BANYUWANGI – Memasuki awal tahun 2026, Lembaga Pemasyarakatan (Lapas) Kelas IIA Banyuwangi mengambil langkah strategis dan tegas melalui penandatanganan Perjanjian Kinerja dan Pakta Integritas, Rabu (7/1), di Aula Sahardjo. Seluruh pejabat struktural dan staf mengikuti kegiatan yang menjadi tonggak penting bagi upaya reformasi layanan dan penguatan integritas institusi.
Kepala Lapas (Kalapas) Banyuwangi, I Wayan Nurasta Wibawa, menegaskan bahwa perbaikan kinerja dan percepatan layanan menjadi fokus utama sepanjang tahun. “Tahun ini, fokus kita adalah perbaikan kinerja secara menyeluruh dan percepatan layanan. Masyarakat dan warga binaan harus merasakan perubahan nyata, terutama kemudahan akses informasi layanan,” tegas Wayan.
Dalam arahannya, Wayan menekankan pentingnya perubahan mindset dari budaya kerja administratif menuju budaya kerja yang berorientasi hasil dan kepuasan masyarakat. Dokumen yang ditandatangani bukan sekadar formalitas, melainkan janji kerja yang akan dievaluasi secara berkala untuk memastikan efektivitas program dan akuntabilitas petugas.

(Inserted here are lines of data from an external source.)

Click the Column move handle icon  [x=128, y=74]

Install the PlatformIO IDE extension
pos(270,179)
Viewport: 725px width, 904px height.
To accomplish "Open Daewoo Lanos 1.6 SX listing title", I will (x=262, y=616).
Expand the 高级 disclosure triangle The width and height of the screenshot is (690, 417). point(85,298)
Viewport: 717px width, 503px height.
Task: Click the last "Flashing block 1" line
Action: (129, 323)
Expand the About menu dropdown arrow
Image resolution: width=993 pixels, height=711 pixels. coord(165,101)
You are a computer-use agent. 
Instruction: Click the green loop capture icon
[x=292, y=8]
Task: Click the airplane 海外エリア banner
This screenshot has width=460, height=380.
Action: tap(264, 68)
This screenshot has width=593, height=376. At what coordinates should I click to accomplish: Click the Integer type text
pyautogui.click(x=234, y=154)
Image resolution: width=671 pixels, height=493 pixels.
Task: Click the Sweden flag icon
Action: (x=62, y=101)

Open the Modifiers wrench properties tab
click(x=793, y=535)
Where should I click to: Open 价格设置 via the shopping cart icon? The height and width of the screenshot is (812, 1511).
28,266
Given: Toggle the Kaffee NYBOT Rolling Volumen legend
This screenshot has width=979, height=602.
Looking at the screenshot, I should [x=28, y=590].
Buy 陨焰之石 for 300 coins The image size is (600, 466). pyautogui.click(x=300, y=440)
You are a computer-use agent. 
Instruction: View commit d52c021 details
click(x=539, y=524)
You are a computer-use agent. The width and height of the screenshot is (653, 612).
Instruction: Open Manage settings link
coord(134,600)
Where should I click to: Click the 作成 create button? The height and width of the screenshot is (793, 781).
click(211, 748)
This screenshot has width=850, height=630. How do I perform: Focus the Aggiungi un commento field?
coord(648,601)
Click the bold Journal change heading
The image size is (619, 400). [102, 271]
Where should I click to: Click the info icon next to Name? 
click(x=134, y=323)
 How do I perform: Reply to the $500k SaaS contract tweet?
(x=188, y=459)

Tidak hanya soal kinerja, aspek integritas menjadi perhatian utama Lapas Banyuwangi. Wayan memberikan peringatan keras agar seluruh petugas menjauhi praktik peredaran handphone dan narkoba (Halinar) di dalam Lapas. “Saya ingatkan dengan tegas kepada seluruh jajaran, jangan pernah sekali-kali mencoba bermain atau terlibat dalam peredaran handphone apalagi narkoba. Tidak ada toleransi bagi siapapun yang terlibat,” tegasnya.
Sebagai langkah konkret, pengawasan internal akan diperketat melalui razia rutin dan pemantauan aktivitas petugas serta warga binaan. Komitmen “Zero Halinar” ini menjadi bagian integral dari Perjanjian Kinerja yang telah disepakati.
Selain itu, Lapas Banyuwangi berkomitmen mengoptimalkan pemanfaatan teknologi informasi untuk memangkas birokrasi dan menutup celah pungutan liar (pungli). Dengan strategi ini, institusi optimis dapat membangun kepercayaan penuh masyarakat, sekaligus menegaskan posisi Lapas sebagai lembaga pemasyarakatan yang bersih, profesional, dan akuntabel.
Langkah awal ini menegaskan bahwa Lapas Banyuwangi tidak hanya fokus pada pengawasan warga binaan, tetapi juga pada pembenahan internal yang holistik, menghadirkan layanan publik yang cepat, transparan, dan bebas dari praktik ilegal.